During an annexation ceremony at Iolani Palace in 1898, the Hawaiian flag is lowered and replaced with the American flag. (Hawaii State Archives)

To the people of Hawaii, these are not distant events, but a history that continues to run just beneath the surface of public discourse like a live wire. The politics of land-use reach into every corner of lawmaking. This is not just because land on a remote archipelago is in limited supply, nor is it because the taking of that land destroyed a nation. It is, at its core, because a reverence for the natural environment has always been integral to the deepest elements of Hawaiian culture and identity. “When speaking of Mauna Kea—the first-born child of Hawaiʻi, abode of the gods—its integrity and sense of place depends on the well-being of the whole entity, not only a part of it,” wrote Kepa Maly and Onaona Pomroy-Maly in a cultural overview of the volcano.
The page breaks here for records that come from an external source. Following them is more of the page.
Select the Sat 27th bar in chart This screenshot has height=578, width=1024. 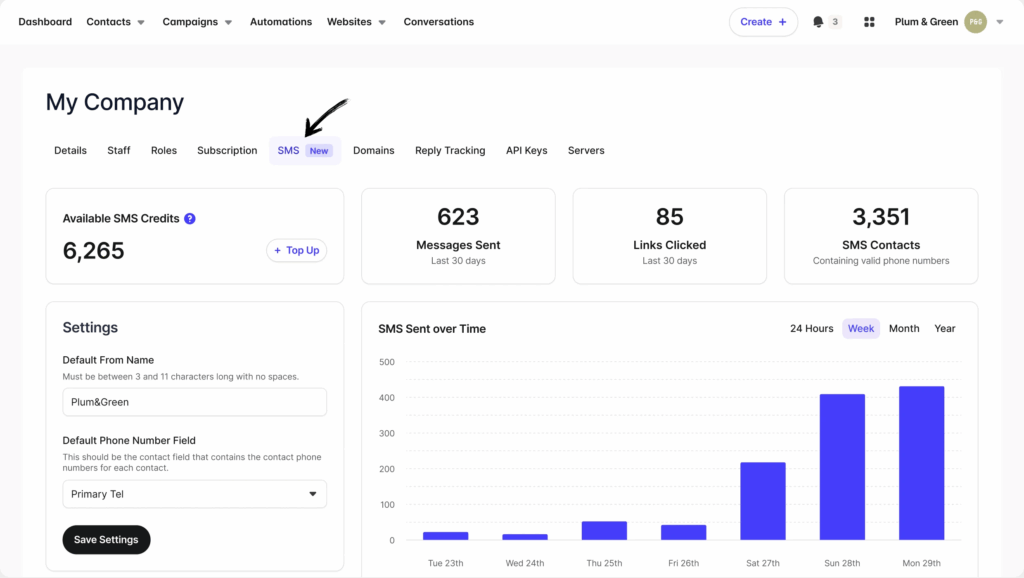tap(763, 500)
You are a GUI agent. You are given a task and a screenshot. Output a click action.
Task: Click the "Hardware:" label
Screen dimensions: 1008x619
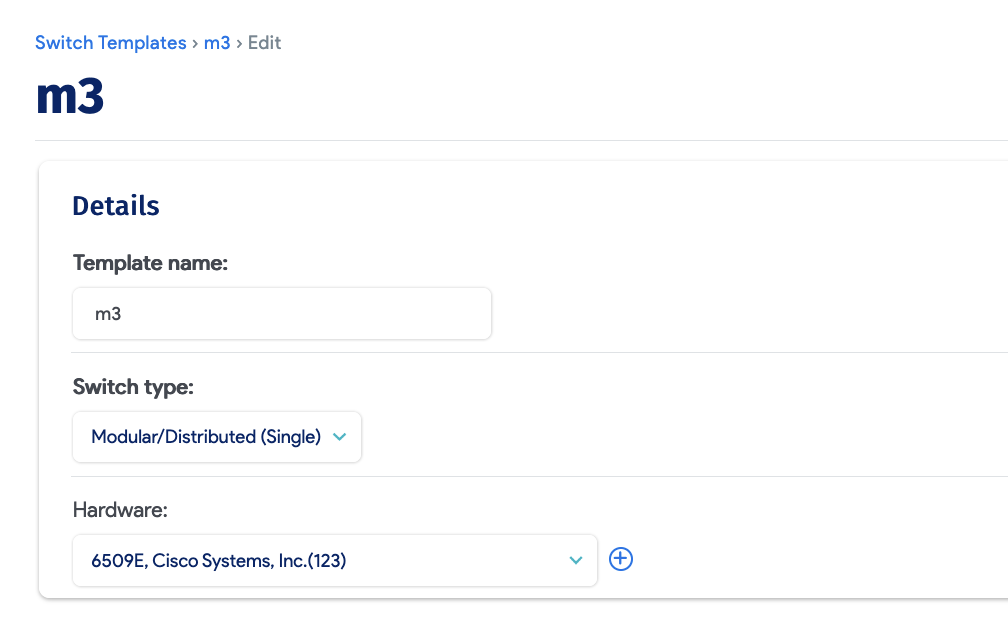coord(120,510)
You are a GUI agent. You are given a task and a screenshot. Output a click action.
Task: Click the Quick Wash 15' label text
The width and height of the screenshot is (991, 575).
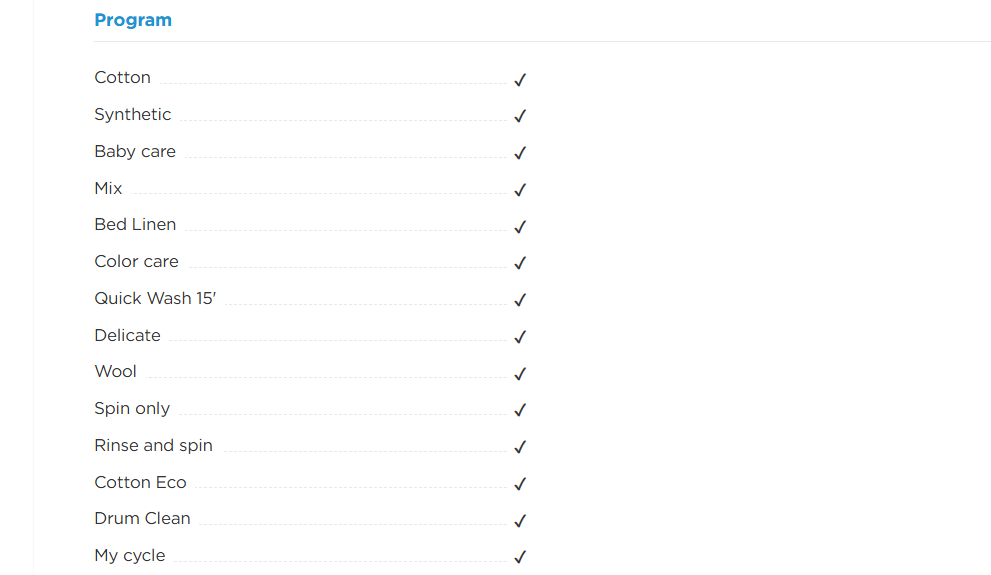(x=155, y=298)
Long before the first telescopes were built on Mauna Kea, much of Hawaiian culture was already at risk of being lost to time. In the late 1960s, when engineers from NASA, the Air Force, and the University of Arizona built the first telescopes on the volcano, Hawaii had just become a state. Transpacific airliners flying new routes to the Islands brought swarms of tourists, and with them, hotel and resort developers. Sugarcane was already losing its dominance as the economic engine of Hawaii, and now the cash flowing into the new state came primarily from the U.S. military and from visitors eager to experience paradise.

Soon, Hawaiian culture was being commodified and repackaged for foreign consumption on an unprecedented scale. But the practice of actual Hawaiian culture, like speaking the Hawaiian language, was taboo. A law banning Hawaiian language from public schools wasn’t lifted until the late 1980s.
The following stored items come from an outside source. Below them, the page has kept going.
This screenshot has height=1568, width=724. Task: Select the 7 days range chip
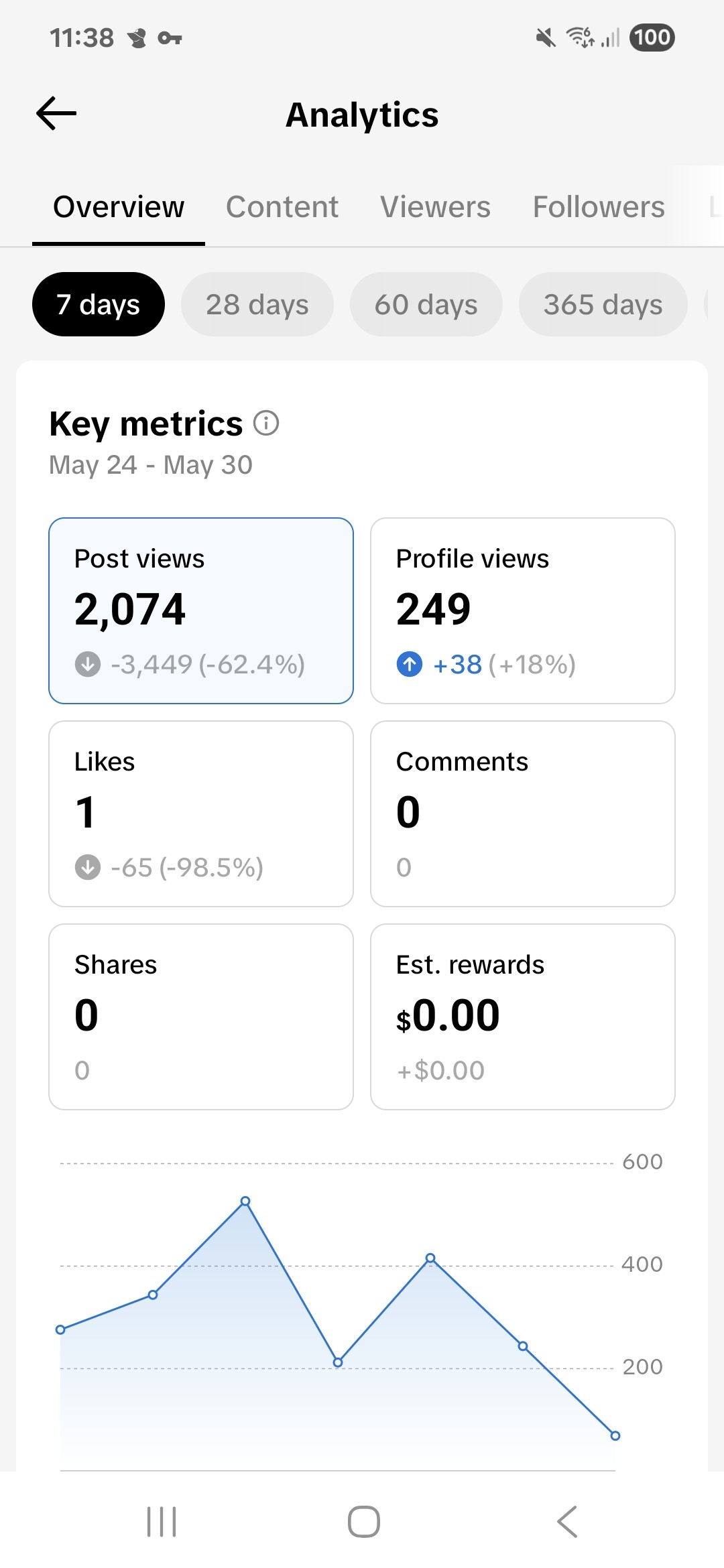point(99,304)
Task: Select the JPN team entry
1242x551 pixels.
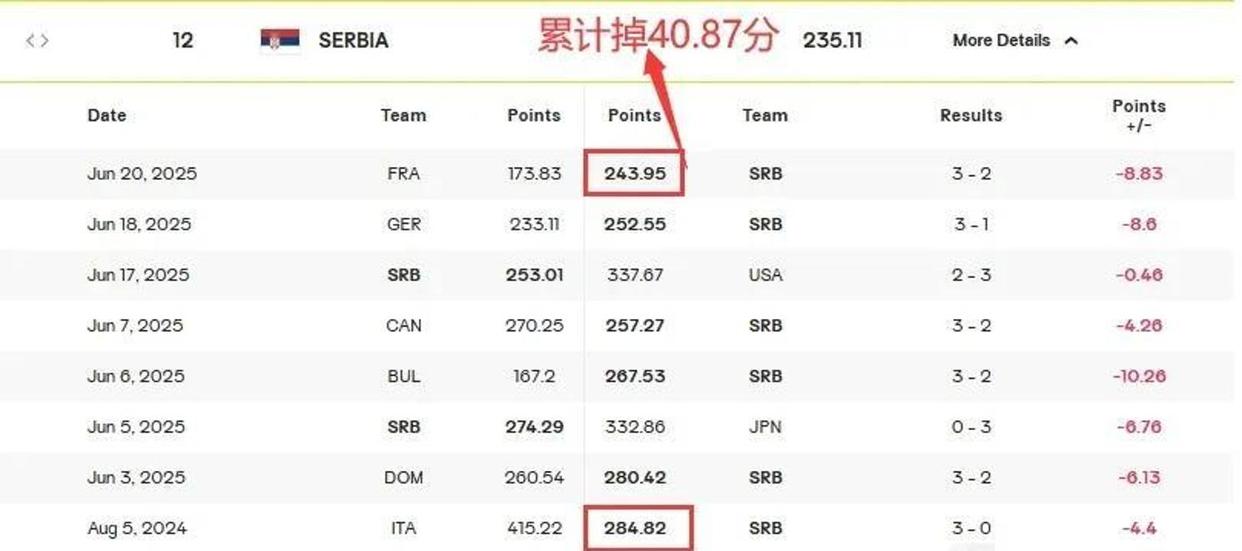Action: 765,427
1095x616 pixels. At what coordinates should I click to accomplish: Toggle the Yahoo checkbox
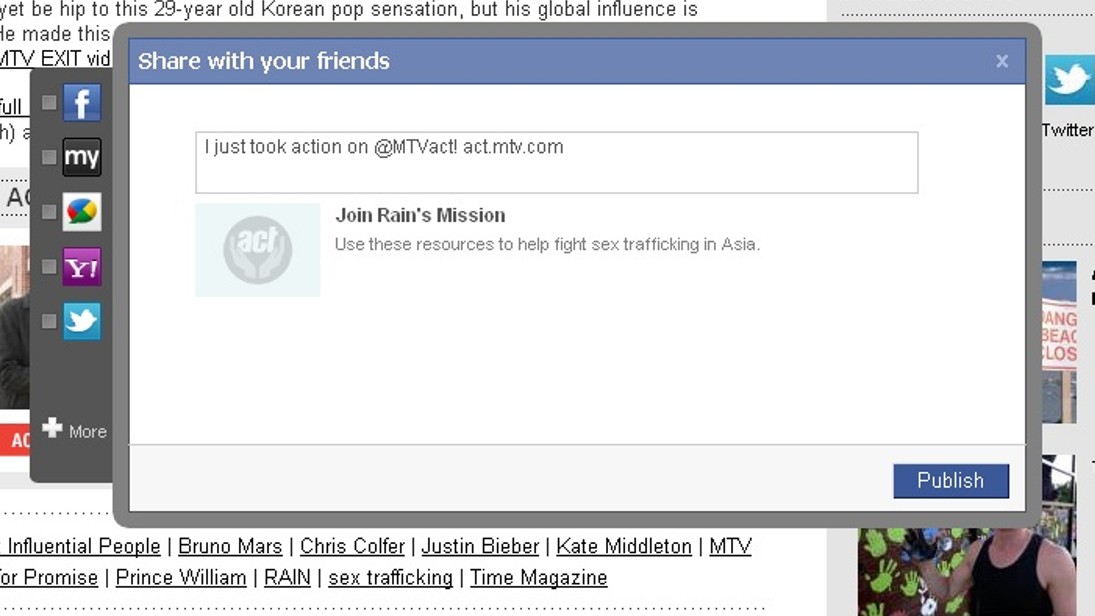click(x=49, y=267)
In recent decades, Hawaiian culture has again blossomed. A cultural renaissance in the 1970s and 1980s brought back traditional music, hula, and the Hawaiian language from the brink of extinction. But it did not restore the right of Hawaiian people to determine the fate of land and other natural resources.

At the center of all this is a question about nationhood: What happens to the rights of citizens whose country is dissolved? And, more complicated still: What happens if those people want to resurrect their fallen nation?

These political complexities are impossible to unravel from the question of whether the Thirty Meter Telescope should be built on Mauna Kea, even for Hawaii residents who aren’t directly involved. “The problem with this whole thing is that it can’t be addressed fairly, because the second you say you are for the telescope, say, for example, that you believe in scientific research and progress, you are automatically branded as being anti-Hawaiian, anti-Sovereignty, and a close-minded Westerner,” said Daniel Gray, a nightclub owner in Honolulu who was born and raised on the island of Kauai. “You can't even bring it up and ask fair questions without someone getting violent, usually as a result of frustration... I happen to be pro-sovereignty and pro-telescope.”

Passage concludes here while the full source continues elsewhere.